Una habitación cuadrada. Un cuadro de una habitación, probablemente de Van Gogh. En la atmósfera una leve música llena el espacio vacío del silencio; es Satie con su Gymnopedie que se entremezcla con el dulce y agonizante gemido de un anciano moribundo postrado en su cama de madera; es el ruido de la muerte, que se acerca sigilosamente con pasos de penumbra. Nadie a su alrededor, nada que pueda protegerle del inminente final; es la imagen de la soledad. Enormes manchas de moho tiñen las paredes de color marrón oscuro, junto al olor rancio de las flores, ya marchitas, que cojió por última vez el anciano de una pradera no muy lejos de ahí.

Su rostro, demacrado por el paso de los años, dejaba entrever a través de sus brillantes pupilas, llenas de vida todavía, que ese hombre aún no había conseguido hallar la felicidad, felicidad que le había sido robada por alguien que poco parecía importarle su existencia. Ya no merecía la pena seguir sufriendo, no más vida en vano. Aquel cuerpo inmóvil y débil, pálido en todo su conjunto, tan solo era útil para pensar; algo que aún aumentaba más su sufrimiento. De vez en cuando un sollozo rompía la armonía de la escena, era un canto a la desesperación, la muerte no llegaba y eso le impacientaba, le daba miedo seguir viviendo. Seguir viviendo con el tormento de su amarga existencia marcada por sentimientos  que jamás logró alcanzar nadie.

Al lado de la cama una mesita de noche, y encima de ésta un reloj que marcaba hondamente el compás de la muerte. Un ruido ensordecedor para los débiles oídos del anciano. Sigue la música de Satie, una sintonía que parece no tener fin, surgiendo de la nada porque nada importa ya para ese pobre desgraciado. Los jadeos se mutilan poco a poco, y poco es lo que falta para que el anciano expire y diga adiós a la vida. Nada se mueve, nada se siente, solo el fuerte olor a orines que rodea el cuerpo del anciano que nada puede hacer para librarse de su propia tortura. Un rayo de luz penetra directamente en los ojos del viejo que sin poder hacer nada consiente su dolor. Las húmedas paredes enfrían el ambiente y estremecen al cuerpo desnudo del anciano. Ni una lágrima le queda ya al viejo, todas han sido gastadas en vano. Solo queda esperar, esperar y pensar; pensar en todo aquello que pudo ser y no fue, en aquello que le hizo sufrir pero que a la vez le hacía sentir vivo.
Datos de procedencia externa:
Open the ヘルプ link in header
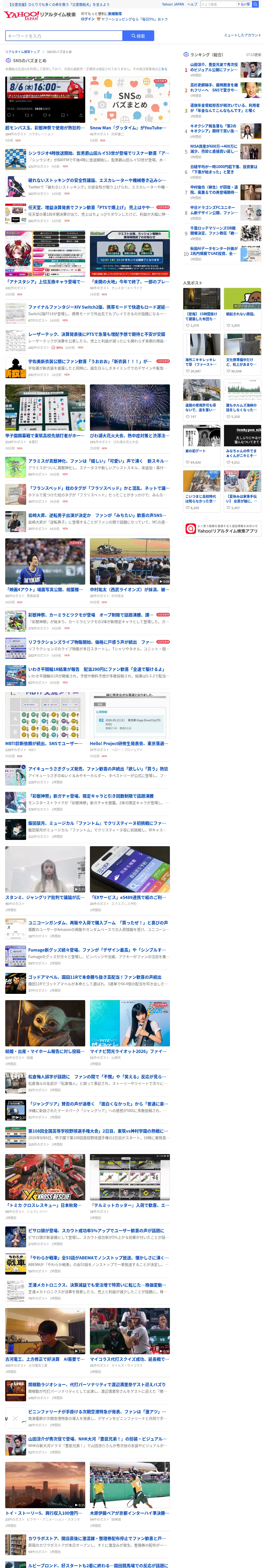click(x=192, y=4)
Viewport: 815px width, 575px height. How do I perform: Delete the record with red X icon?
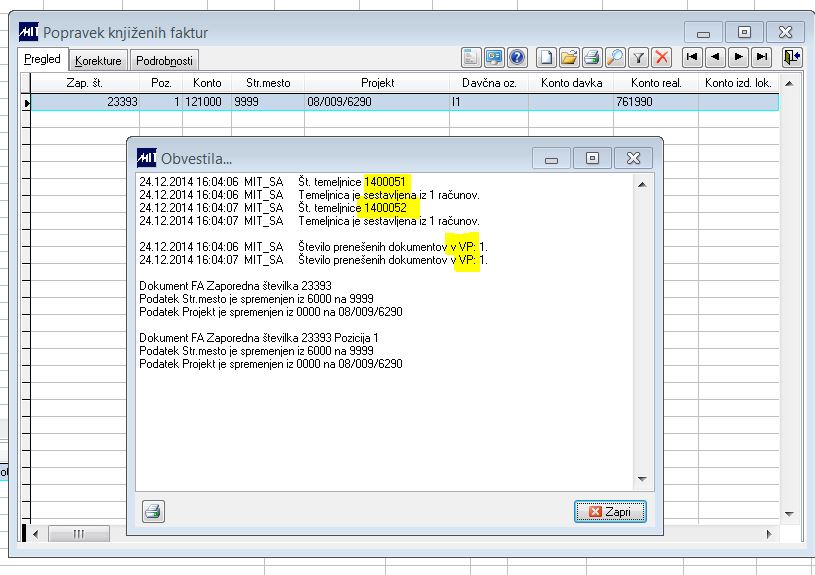click(x=662, y=57)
Gymnopedie se acaba, y con él su vida también. Una ligera brisa entraba por la ventana abierta para llevarse el alma del anciano. Toda un vida de sufrimiento estaba apunto de acabar por fortuna del viejo. La paz reinaba en el encuadre de la habitación, estaba llegando la muerte. El viejo sonríe y se aferra a las sábanas por miedo a lo que pueda pasarle, se suelta y piensa que por fin será feliz. Cerraba los ojos poco a poco preparándose para su viaje final, ya nunca más los volvería a abrir. Se respiraba de nuevo el aire de la vida. Una mariposa de colores rojo y verde se posó en la nariz del viejo riéndose por su desgracia, pero más feliz era el anciano por haber pasado a mejor vida, así lo mostraba una alegre sonrisa en su rostro. La brisa pasó por su cuerpo; se llevó su alma. Un alma que un día quiso a una mujer pero que jamás fue correspondido su amor, un amor que duró toda la vida en su corazón y que jamás se puedo deshacer de él. Éste amor le provocó la infelicidad, la soledad, le desgracia y finalmente la muerte, ella jamás supo de su amor, él nunca se atrevió a confesarlo, prefirió vivir con ese pesar en su cabeza antes que sentirse rechazado por alguien a quien quería con locura, y a quien nunca dejaría de amar. Ese amor que le llevó a la locura nada podía hacer para que esa mujer le dejara un lugar en su corazón, era una lucha perdida, y perdida estaba ya el alma del anciano por los senderos del amor. Ya nunca sabrá si esa mujer le podría haber querido, o si alguna vez incluso le llegó a querer. Que malo es querer y que malo es nunca encontrar el momento para decirlo. Ahora ya es demasiado tarde para lamentarse, solo cabe esperar que ese viejo sea feliz allí donde esté, pues se lo merece, porque amar como amó a esa mujer, jamás nadie la amará.